How accurate are your web traffic reports?

Recently a client raised concerns that their Webtrends traffic reports were showing traffic well beyond what Google Analytics was reporting. I have good faith in Google Analytics, it would be hard for their reports to be wrong I thought. Fair enough there are cases where the tracking script may not run but that shouldn’t cause the kinds of gaps we were seeing. Webtrends was reporting almost 100% more page views than Google Analytics and roughly 30% more unique visitors.

I had to see for myself which tool was wrong so I took a sample of the server logs from Feb 1st to run a comparison.

More accurate results could be obtained by spreading the analysis over a longer period but this one day had plenty of traffic to work with for now and it would give a good estimate.

I wrote a short ruby script to start going through the logs and counting requests based on very basic criteria.

For February 1st
Webtrends reports 16195 page views / 2030 unique visitors
Google Analytics is reporting 8547 page views / 1415 unique visitors

The server log starts out with 98473 hits

  • Counting every IP address in the log only once yields 2255 unique visitors.
  • Counting only 200 response codes drops that to 1746 visitors.
  • Discounting bots brings that down to 1629 visitors.
  • Counting only requests using GET and POST yields 1589 visitors.

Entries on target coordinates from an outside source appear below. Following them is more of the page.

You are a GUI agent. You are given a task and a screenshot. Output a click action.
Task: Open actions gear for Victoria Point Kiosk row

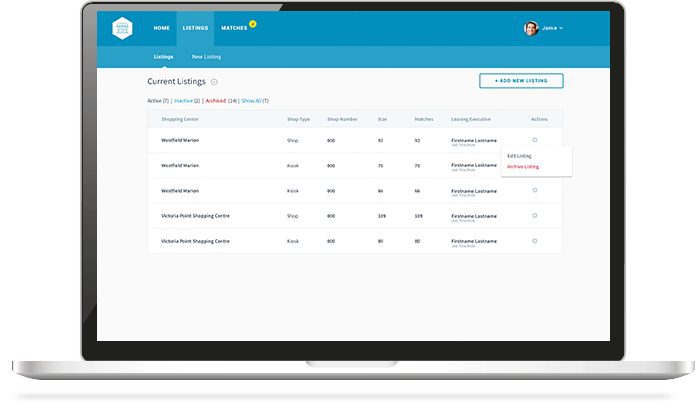point(535,240)

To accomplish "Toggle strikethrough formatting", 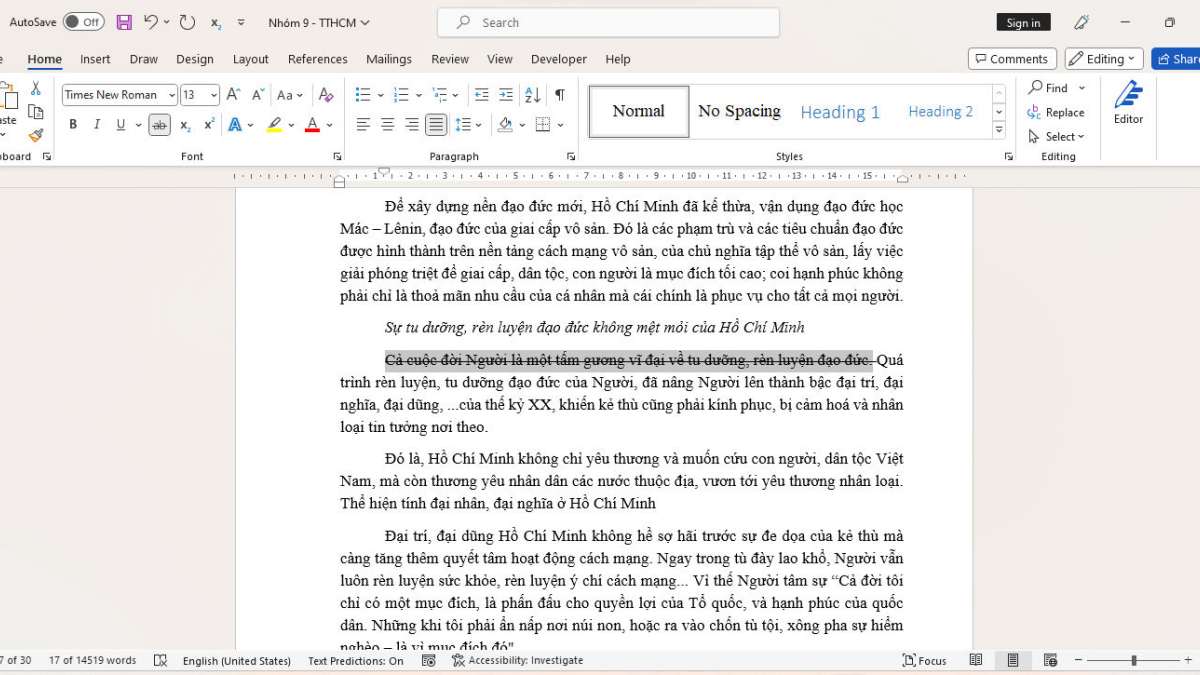I will point(159,125).
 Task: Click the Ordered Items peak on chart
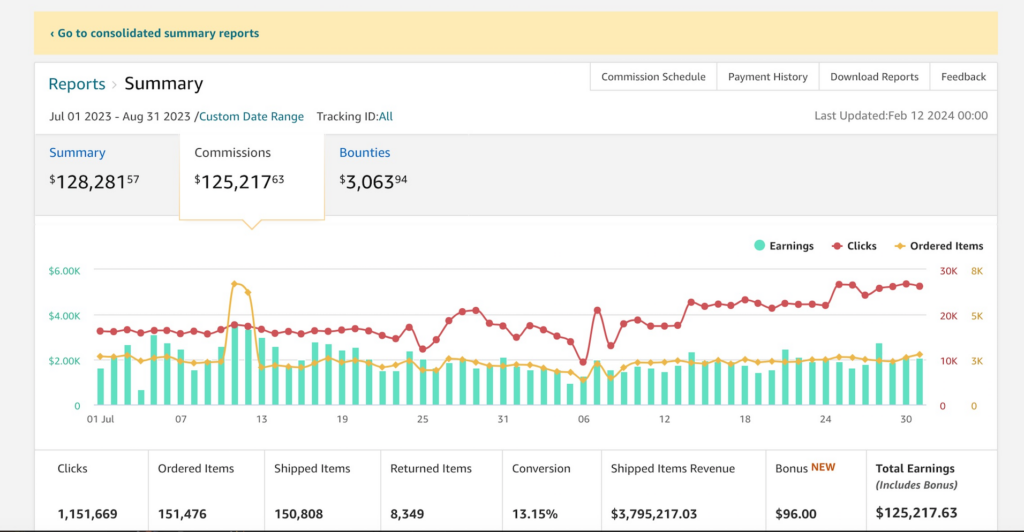click(235, 285)
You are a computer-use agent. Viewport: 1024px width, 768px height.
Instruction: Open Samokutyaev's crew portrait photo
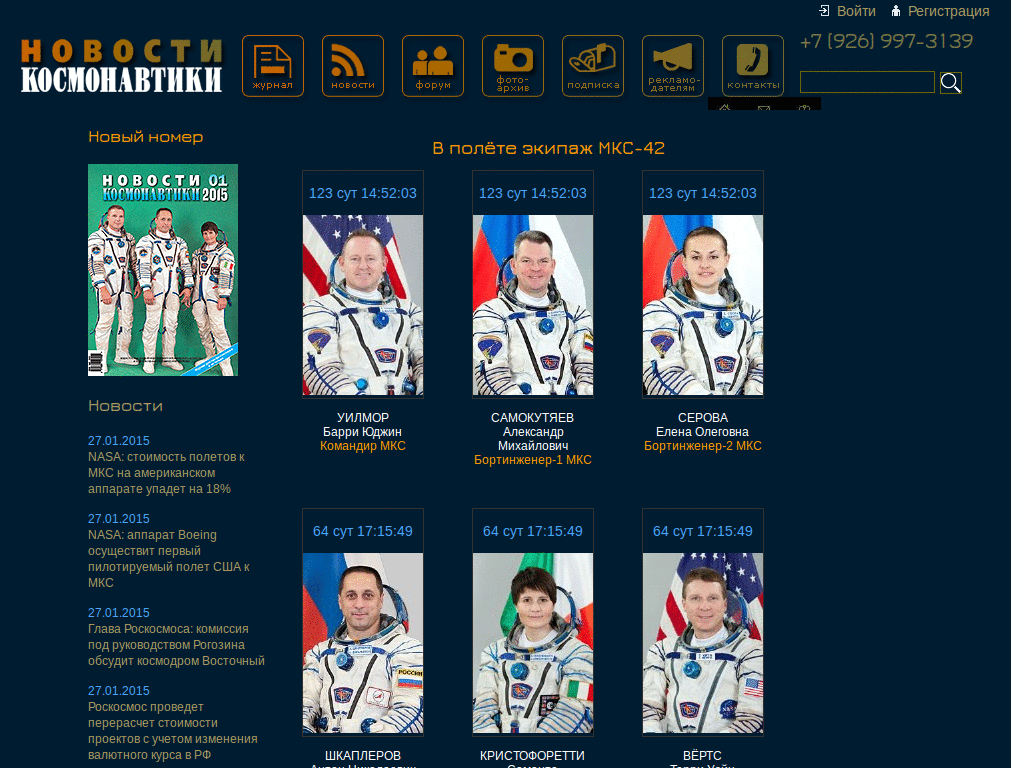(x=532, y=305)

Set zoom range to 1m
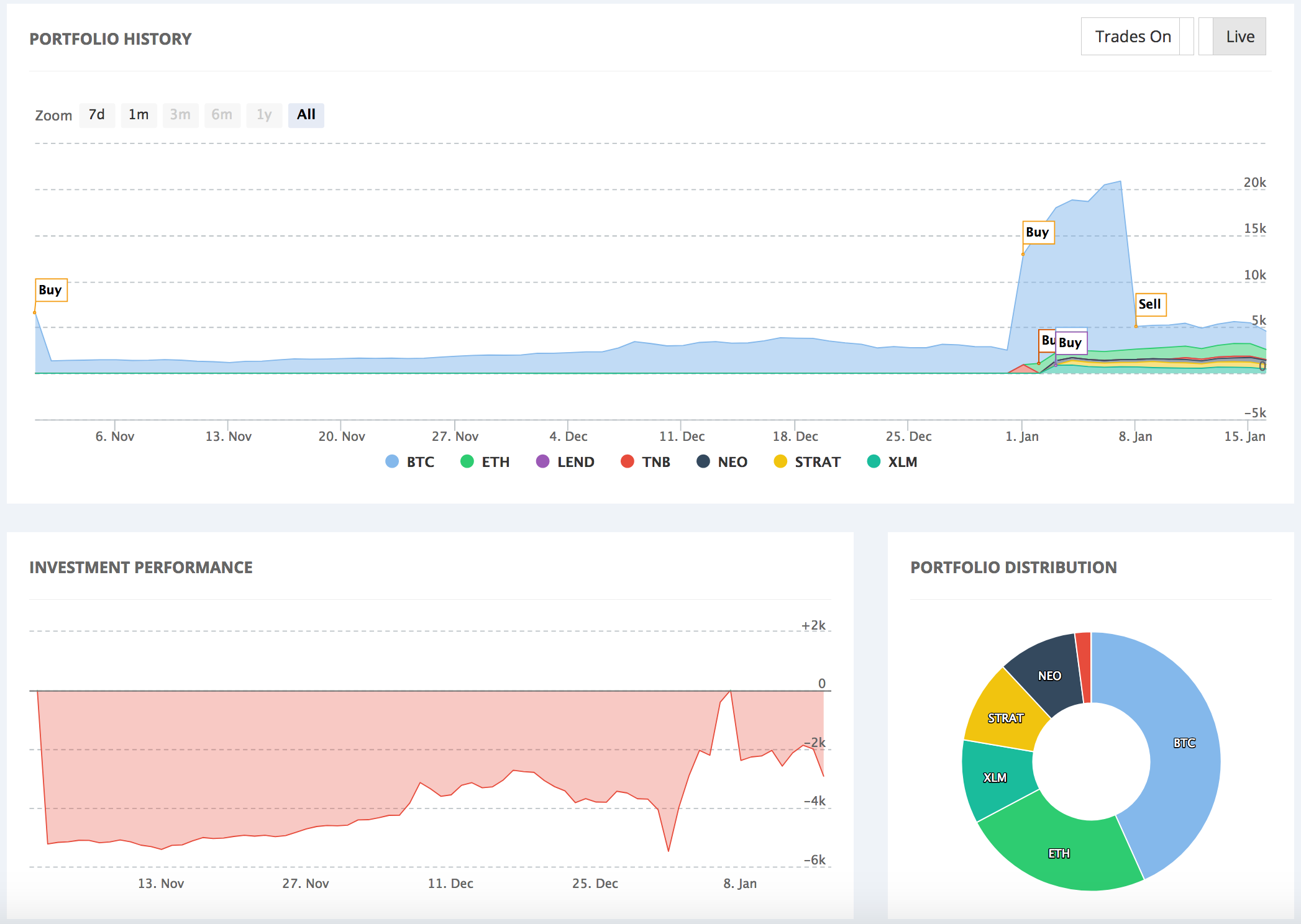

Up to this point we’re still seeing 57133 hits. To get page views and to narrow down unique visitors more I removed any direct request for images, stylesheets, JavaScript includes etc.

This brings us down to a more realistic 9316 page views and 1441 visitors.

Finally I remove hits originating from within the client’s premises.

Traffic for February 1st is derived to be 9185 page views and 1440 unique visitors.

What does this mean?

Compared to the figures derived from my analysis of the server logs for February 1st…

In terms of unique visitors:
Google Analytics has under-reported by 1.7% (-25).
Webtrends has over-reported by nearly 41% (+590)

In terms of page views:
Google Analytics under-reported by almost 6.9% (-638)
Webtrends over-reported by just over 76% (+7010)

Conclusion

Google Analytics appears to be the more accurate and I would be happy to trust it’s figures. A difference of 1.7% on unique visitors is completely tolerable. It’s interesting that page views are off by 6.9% considering it was estimated last year that roughly 6% of browser have JavaScript turned off rendering Google’s tracking ineffective.

Webtrends is vastly over-reporting traffic. It is likely that it is not filtering out invalid traffic correctly. There is a lot of room for improvement.

Recommendations

  1. Your traffic analysing software should be configured to ignore subrequests for images, stylesheets and javascript includes etc. On a wordpress site, those urls might include the following:

    /wp-content, favicon.ico, /wp-includes/, /wp-admin, /wp-login, robots.txt, /xmlrpc.php, /wp-cron.php

  2. Only count requests with a GET or POST method. It should also ignore requests that do not have a response code of 200.
  3. Ignore requests from as many bot user agents as you can. The following is a sample of bots that I found in the logs and subsequently ignored:

    crawler, spider, bot, WordPress, XML-RPC, Java, Python, Feedfetcher, Feedreader, Feedburner, Bloglines, Netvibes, RSSOwL, NewsGator, Veoh, wget, Mediapartners-Google

  4. Alternatively you may try to set which user agents to accept instead of block. I used the following keywords to target the vast majority of valid user agents for my tests, it may need to be added to in order to include some marginal browsers:

    mozilla, MSIE, slimbrowser, opera, blackberry, aol, clearware
  5. Google Analytics may be made more accurate by upgrading to Google’s new tracking script (ga.js) and placing the tracking script just after the BODY tag is opened. Hopefull this will catch more pageviews as it is likely that some are missed when users imediately click on a link on the homepage before it has loaded the tracking script.

    This will also enable us to add tracking for file downloads, which could not be done with Google’s previous tracker (urchin.js).

Results

After applying these conditions to Webtrends it now reports 9526 page views / 1274 unique visitors for Feb 1st.
That puts page views within 3.7% of the figure I arrived at.
Unique visitors seem to have dropped off for some reason and are under-reported by 11.5%

Finally

I think it’s safe to say that traffic analysis is not an exact science. Everyone seems to have their own take on what traffic should be counted. Don’t just rely on one method of tracking as you may end up under-reporting or over-reporting your traffic. Either is bad for business. For the meantime I still have faith in Google Analytics.